My favourite method for illustrating Mathematics online (and in fact the one I use most often) when I just need a series of static displays is to turn an interactive whiteboard flipchart (or a PowerPoint) into a pdf file; the pdf file can then be sent to students or uploaded to whatever virtual learning environment or online storage your school uses. If you do not have access to interactive whiteboard software there are alternatives, one could use Windows Paint for example; there are also various free online tools available; see some of the resources below.
For sharing resources, it is possible to upload a PowerPoint or pdf file to Slideshare. There are many examples on this blog of my SlideShare slideshows – see this for example
I should mention that I find Slideshare excellent – I use the free version which offers me everything I need – it works every time – I use it a lot!
I created the PowerPoint for the slideshow above by writing on the interactive whiteboard software using my graphics tablet and taking a picture of each page using the Windows snipping tool (it’s in Accessories) – this takes seconds – the snipping tool is something I use every day! (Alternatively I could have saved the interactive whiteboard flipchart as a pdf).
There are as always several options:
If you wish to record a screencast of the moving pen / step by step solution variety and save your work, Screencast-o-matic is an excellent option. It is very easy to use to capture the screen and your recording can then be uploaded to YouTube if you wish.
Screencast-o-matic offers everything I want in this category. It is very easy to use indeed – I can write very smoothly whilst recording.

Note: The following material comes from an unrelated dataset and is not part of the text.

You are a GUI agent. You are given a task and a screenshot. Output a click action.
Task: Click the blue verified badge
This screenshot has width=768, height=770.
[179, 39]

Further resources offering various solutions for writing Mathematics online:
For a collaborative board, try twiddla which seems excellent for collaboration – voice as well if you want. Twiddla offers some very sophisticated features including the ability to use mathematical formulae and upload files and images. Use of the board with all it’s features is free but you cannot save any of your work (possible with a subscription). This would be good for working online with a group of students.
Doodle.ly offers a very easy way to have a quick scribble and then share your thoughts! See quadratic example (and note that I created that just to test Doode.ly years ago – a good sign that it’s still there!) Select Doodle Now, doodle, then if you want to publish you will need to sign in. You can sign in with Twitter or Facebook. I like the different pen tools available, the full screen option and the ease of publishing. Apps are available for Android and iOS.
Richard Byrne on his wonderful Free Technology for Teachers blog wrote a post, “Seven Free Online Whiteboard Tools for Teachers and Students”. Richard has also written more on Screencasting tools.
If you are looking for more online whiteboard applications then you could try the interactive whiteboard manipulative from Glencoe (I came across this in a Google search). Note the various backgrounds and manipulatives available.
If you want to draw some pictures and like the idea of more crayons and pens then you might enjoy these tools!
Finally – your students may find this amusing – the Writing Repeater – write something and play it back – now this is a lovely tool for little ones learning to write but I’m sure we can think of some uses!